Working with linear functions on the SAT involves several key skills:

Finding the slope:
- From two points: $m = \frac{y _{2} - y _{1}}{x _{2} - x _{1}}$
- From the equation: Rewrite in slope-intercept form $y = m x + b$ to identify $m$
Finding the y-intercept:
- From the equation: Rewrite in slope-intercept form to identify $b$
- From a point and slope: Use $b = y - m x$
Graphing linear functions:
- Plot the y-intercept $(0, b)$
- Use the slope to find additional points
- Connect the points with a straight line
Writing equations of lines:
- With slope and y-intercept: Use $y = m x + b$
- With slope and a point: Use point-slope form $y - y_{1} = m (x - x_{1})$
- With two points: Find the slope first, then use point-slope form
Interpreting linear functions in context:
- The slope represents the rate of change (e.g., cost per item, speed)
- The y-intercept represents the initial value (e.g., fixed cost, starting point)
Solving systems of linear equations:
- Substitution method
- Elimination method
- Graphing method

Remember to always check your work by substituting your answer back into the original equation.

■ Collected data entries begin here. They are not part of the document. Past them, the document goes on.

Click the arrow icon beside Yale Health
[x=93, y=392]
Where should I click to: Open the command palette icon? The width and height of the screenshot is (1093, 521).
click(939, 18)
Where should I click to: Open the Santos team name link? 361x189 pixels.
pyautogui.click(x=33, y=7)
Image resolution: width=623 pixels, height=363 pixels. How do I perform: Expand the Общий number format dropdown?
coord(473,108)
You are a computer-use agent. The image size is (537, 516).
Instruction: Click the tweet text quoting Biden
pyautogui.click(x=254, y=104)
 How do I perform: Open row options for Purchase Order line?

Linear Functions Worksheet

Part 1: Identifying Slopes and Y-intercepts

For each equation, identify the slope and y-intercept:

$y = 3 x + 4$
$y = - 2 x + 7$
$2 x + 3 y = 12$
$4 x - 5 y = 10$
$y = \frac{1}{2} x - 3$

Part 2: Finding Equations of Lines

Write the equation of each line in slope-intercept form:

Slope = 4, y-intercept = -2
Slope = -1/3, passing through the point (6, 2)
Passing through the points (1, 3) and (4, 9)
Slope = 0, passing through the point (5, 7)
Perpendicular to $y = 2 x + 1$ and passing through the point (3, 4)

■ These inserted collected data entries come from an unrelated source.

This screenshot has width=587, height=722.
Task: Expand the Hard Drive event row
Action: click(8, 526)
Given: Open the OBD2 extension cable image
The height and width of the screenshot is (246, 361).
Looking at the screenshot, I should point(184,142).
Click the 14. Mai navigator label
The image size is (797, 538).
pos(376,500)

Part 3: Graphing Linear Functions

Graph each of the following linear functions:

$y = 2 x - 3$
$y = - x + 4$
$3 x + 2 y = 6$
$y = - \frac{1}{2} x + 1$

Part 4: Word Problems

A taxi charges $2.50 f or t h e f i rs t mi l e an d$ 1.75 for each additional mile. Write a linear function that gives the cost $C (m)$ for a ride of $m$ miles.
A car's value depreciates linearly from $25, 000 w h e nn e wt o$ 5,000 after 10 years. Write a linear function that gives the car's value $V (t)$ after $t$ years.

Linear Functions Examples

Example 1

Finding the Slope and Y-intercept

Given the equation $y = 4 x - 7$ :

The slope-intercept form is $y = m x + b$ , where $m$ is the slope and $b$ is the y-intercept.

Comparing our equation to this form:

The slope $m = 4$
The y-intercept $b = - 7$

This means the line rises 4 units for every 1 unit increase in $x$ , and crosses the y-axis at the point $(0, - 7)$ .

Example 2

Converting to Slope-Intercept Form

Given the equation $3 x + 2 y = 12$ :

To convert to slope-intercept form ( $y = m x + b$ ), solve for $y$ :

$3 x + 2 y = 12$
$2 y = 12 - 3 x$
$y = \frac{12 - 3 x}{2}$
$y = \frac{12}{2} - \frac{3 x}{2}$
$y = 6 - \frac{3}{2} x$

Rearranging to standard form: $y = - \frac{3}{2} x + 6$

Therefore:

The slope $m = - \frac{3}{2}$
The y-intercept $b = 6$

Example 3

Finding the Equation of a Line from Two Points

Given the points $(2, 5)$ and $(6, 13)$ :

Step 1: Find the slope using the formula $m = \frac{y _{2} - y _{1}}{x _{2} - x _{1}}$ :
$m = \frac{13 - 5}{6 - 2} = \frac{8}{4} = 2$

Step 2: Use the point-slope form $y - y_{1} = m (x - x_{1})$ with one of the points, let's use $(2, 5)$ :
$y - 5 = 2 (x - 2)$
$y - 5 = 2 x - 4$
$y = 2 x - 4 + 5$
$y = 2 x + 1$

Therefore, the equation of the line is $y = 2 x + 1$ , with slope $m = 2$ and y-intercept $b = 1$ .

Example 4

Graphing a Linear Function

To graph $y = - 2 x + 3$ :

Step 1: Identify the y-intercept. Since $b = 3$ , the line crosses the y-axis at $(0, 3)$ .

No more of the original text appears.